Considerable evidences support the finding that the anesthesia reagent isoflurane increases neuronal cell death in young rats. Recent studies have shown that dexmedetomidine can reduce isoflurane-induced neuronal injury, but the mechanism remains unclear. We investigated whether isoflurane cause neurotoxicity to the central nervous system by regulating the N-methyl-D-aspartate receptor (NMDAR) and excitatory amino acid transporter1 (EAAT1) in young rats. Furthermore, we examined if dexmedetomidine could decrease isoflurane-induced neurotoxicity.

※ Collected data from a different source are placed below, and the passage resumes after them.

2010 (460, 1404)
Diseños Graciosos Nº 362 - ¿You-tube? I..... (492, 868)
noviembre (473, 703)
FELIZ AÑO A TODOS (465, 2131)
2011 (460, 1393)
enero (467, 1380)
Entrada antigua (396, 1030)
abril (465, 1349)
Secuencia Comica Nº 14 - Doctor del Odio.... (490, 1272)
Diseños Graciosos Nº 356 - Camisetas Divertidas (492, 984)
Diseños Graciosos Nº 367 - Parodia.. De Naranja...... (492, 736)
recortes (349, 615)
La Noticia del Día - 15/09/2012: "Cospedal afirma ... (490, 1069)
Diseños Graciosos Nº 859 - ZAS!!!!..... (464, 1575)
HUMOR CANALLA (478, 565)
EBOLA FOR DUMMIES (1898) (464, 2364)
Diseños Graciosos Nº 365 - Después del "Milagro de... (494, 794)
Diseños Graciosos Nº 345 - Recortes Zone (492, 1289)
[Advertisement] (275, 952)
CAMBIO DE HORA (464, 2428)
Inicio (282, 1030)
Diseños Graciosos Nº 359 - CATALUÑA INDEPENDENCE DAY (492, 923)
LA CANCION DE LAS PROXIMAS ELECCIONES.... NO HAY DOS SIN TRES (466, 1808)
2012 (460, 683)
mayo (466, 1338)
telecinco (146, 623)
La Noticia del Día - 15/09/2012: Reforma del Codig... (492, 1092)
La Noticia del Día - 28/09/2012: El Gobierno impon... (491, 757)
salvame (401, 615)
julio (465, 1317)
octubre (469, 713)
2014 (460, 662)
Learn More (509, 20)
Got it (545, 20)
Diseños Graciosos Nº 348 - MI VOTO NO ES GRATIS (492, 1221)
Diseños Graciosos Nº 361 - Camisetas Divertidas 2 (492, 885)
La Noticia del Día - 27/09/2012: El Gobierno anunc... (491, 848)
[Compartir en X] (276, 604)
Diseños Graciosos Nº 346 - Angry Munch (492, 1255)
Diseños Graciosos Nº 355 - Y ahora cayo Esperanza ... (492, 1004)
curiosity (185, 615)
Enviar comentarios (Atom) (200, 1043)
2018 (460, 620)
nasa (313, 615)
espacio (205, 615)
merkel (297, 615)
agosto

Neonatal rats (postnatal day 7, n=144) were randomly divided into four groups of 36 animals each: control (saline injection without isoflurane); isoflurane (2% for 4 h); isoflurane + single dose of dexmedetomidine (75 µg/kg, 20 min before the start of 2% isoflurane for 4 h); and isoflurane + dual doses of dexmedetomidine (25 µg/kg, 20 min before and 2 h after start of isoflurane at 2% for 4 h). Six neonates from each group were euthanatized at 2 h, 12 h, 24 h, 3 days, 7 days and 28 days post-anesthesia. Hippocampi were collected and processed for protein extraction. Expression levels of the NMDAR subunits NR2A and NR2B, EAAT1 and caspase-3 were measured by western blot analysis.
Protein levels of NR2A, EAAT1 and caspase-3 were significantly increased in hippocampus of the isoflurane group from 2 h to 3 days, while NR2B levels were decreased. However, the -induced increase in NR2A, EAAT1 and caspase-3 and the decrease in NR2B in isoflurane-exposed rats were ameliorated in the rats treated with single or dual doses of dexmedetomidine. Isoflurane-induced neuronal damage in neonatal rats is due in part to the increase in NR2A and EAAT1 and the decrease in NR2B in the hippocampus.